Внезапно налетевший ураган развязал узел волос на голове Вени. В страхе она упала на землю и вместе с поэтом следила, как ветер словно ударами плети гнал с неба огромные черные тучи, не пугаясь грозных окриков грома… Вскоре ураган стих. И опять на землю пролился спокойный молочный свет ночной волшебницы. Земля успокоилась. Так роженица, освободившись от жестоких мук, отдыхает, на постели в белых одеждах; глаза ее излучают свет любви.
— Вени! — ласково сказал Виллибхиттур. — Когда земля дрогнула впервые, ты в испуге прижалась к моей груди. А сегодня ты стала чужой! Сегодня еще ужасней забилось сердце матери-земли, потому что не вынесло оно низости людских пороков, не могло смириться с тем, как унижается любовь…
Слова поэта возмутили Вени. Сейчас он и ее назовет распутницей! Но она молчала, с трудом сдерживая гнев.
— Вени! — продолжал поэт. — Разве ты не помнишь, как мы, обойдя священное дерево Ахираджа, дали клятву никогда не разлучаться друг с другом? Для меня она священна, эта клятва! Виллибхиттур не забудет ее, он не клятвопреступник! Никогда он не нарушит волю богов!..
Разговор о чужих богах нисколько не занимал Нилуфар. Она только улыбнулась невежеству этих варваров, вспомнив всемогущего Озириса. Вдруг зазвучал голос Вени:
— Почему ты был так жесток ко мне, Виллибхиттур?
Виллибхиттур! Это слово, как будто пронизав камень, за которым пряталась Нилуфар, зазвенело в ее ушах. Что это — великое притворство? Или зов из глубины души любящей женщины, охваченной трепетом страсти и опьяненной лунным сиянием?

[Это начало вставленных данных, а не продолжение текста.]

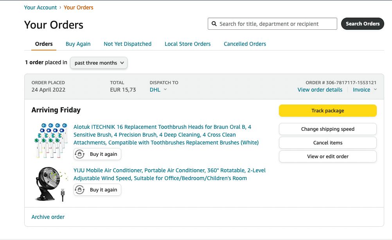Open the View order details link
The width and height of the screenshot is (392, 240).
pos(320,90)
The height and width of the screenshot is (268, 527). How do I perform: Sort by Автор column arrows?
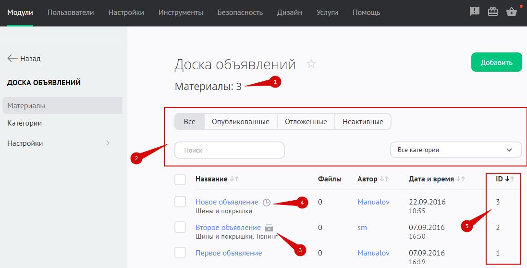pos(384,179)
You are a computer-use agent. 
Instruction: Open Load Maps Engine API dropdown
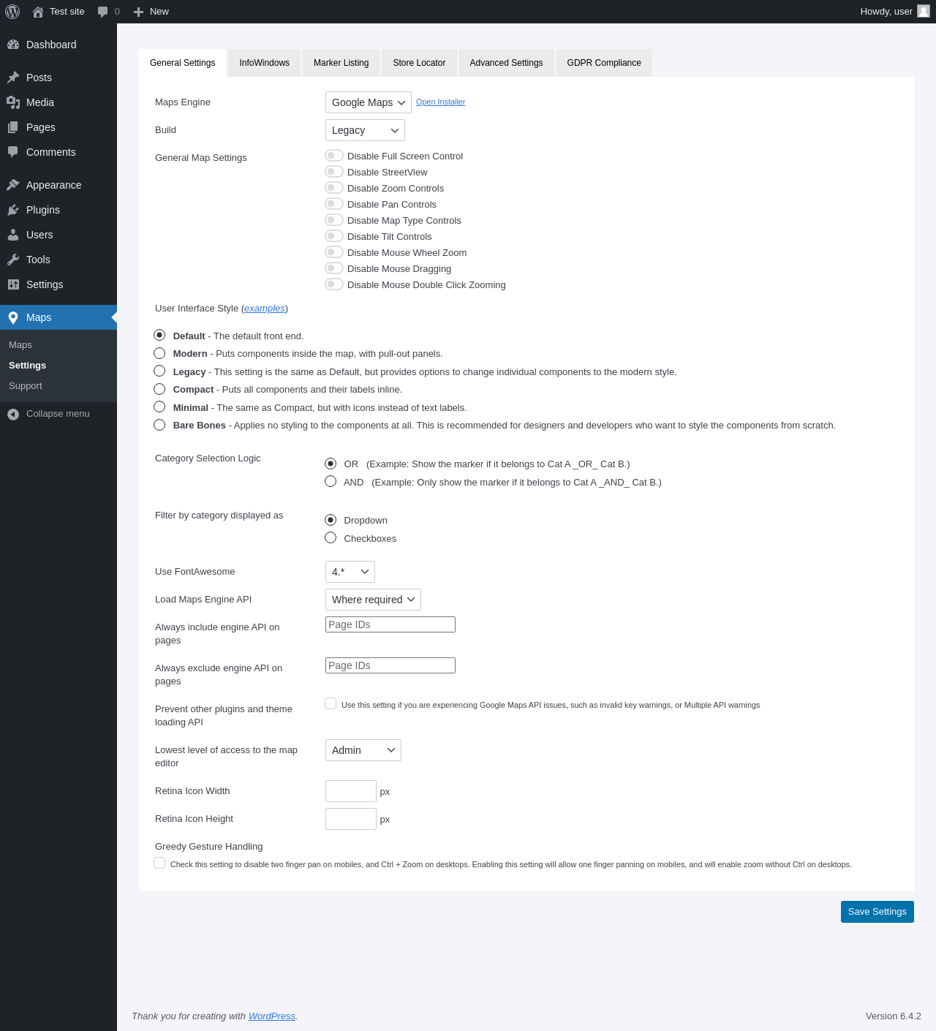click(x=373, y=600)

Виллибхиттур! Душу поэта объял восторг. Это был голос, ради которого он готов прыгнуть в страшные волны Инда, забрести в самые дикие заросли; этот голос всегда будет властно звать его за собой, перекрывая мощный рев грозы и раскаты грома…
Вени смотрела на поэта увлажненными глазами; в единой фразе она словно выплеснула все, что накопилось у нее на сердце. Поэт вдохновенно заговорил:
— Бог создал в мире много прекрасного, но я поверил, что самое прекрасное то, что отражалось в моих глазах. Я гордился тобою, Вени! Страстные песни коялы[12], качающейся на ветвях, не восхищают так, как твоя красота! Лишь одна песня вела меня за собой, как ведет путника Полярная звезда. Эта песня — ты, Вени. Я люблю тебя! И потому не могу оскорбить любовь других…
Услышав эти слова, Нилуфар приникла головой к камню. Сердце ее забилось от радости, — словно счастье, раскрыв крылья над душой, осенило ее своей тенью. И это теперь, когда вокруг нее простирается ужасная мертвая пустыня и она бредет далеко-далеко — усталая, изнуренная зноем, тщетно взывающая о помощи.
— Вени! — продолжал Виллибхиттур, — Ты зажгла пламя первой любви во мне. Как перезвон колец на твоих ногах, звучали струны моей вúны[13] в вечерний час; когда над хижинами начинала расстилаться серая дымка сумерек. И каждый раз рвалась к губам моим мольба, но ты была холодна как лед. Даже мои песни не могли проникнуть в непроходимый лес твоей гордости. Теперь опять спадает зной. Вени, верни мне свежий туман рассвета, я хочу снова воспевать волнение страсти. И жар полудня сгинет от уносящих вдаль воспоминаний. Лишь одного я желаю — быть рядом с тобой. Я верю тебе и сейчас, потому что любовь моя искренна. В жизни много раз придется испытывать удары судьбы. И пусть сочится кровь из ран на моих ногах, я все равно иду вперед. А ты? Ты словно камень, Вени! Разве ты познала боль души моей? «Этот добрый и тихий поэт! — говорила обо мне ты. — Он прячет в душе боль веков!» И ты думаешь, эта боль никогда не вырвется?! Есть предел греху! И когда истощится мое терпение, ты увидишь, как моя песня взметнется огненным языком!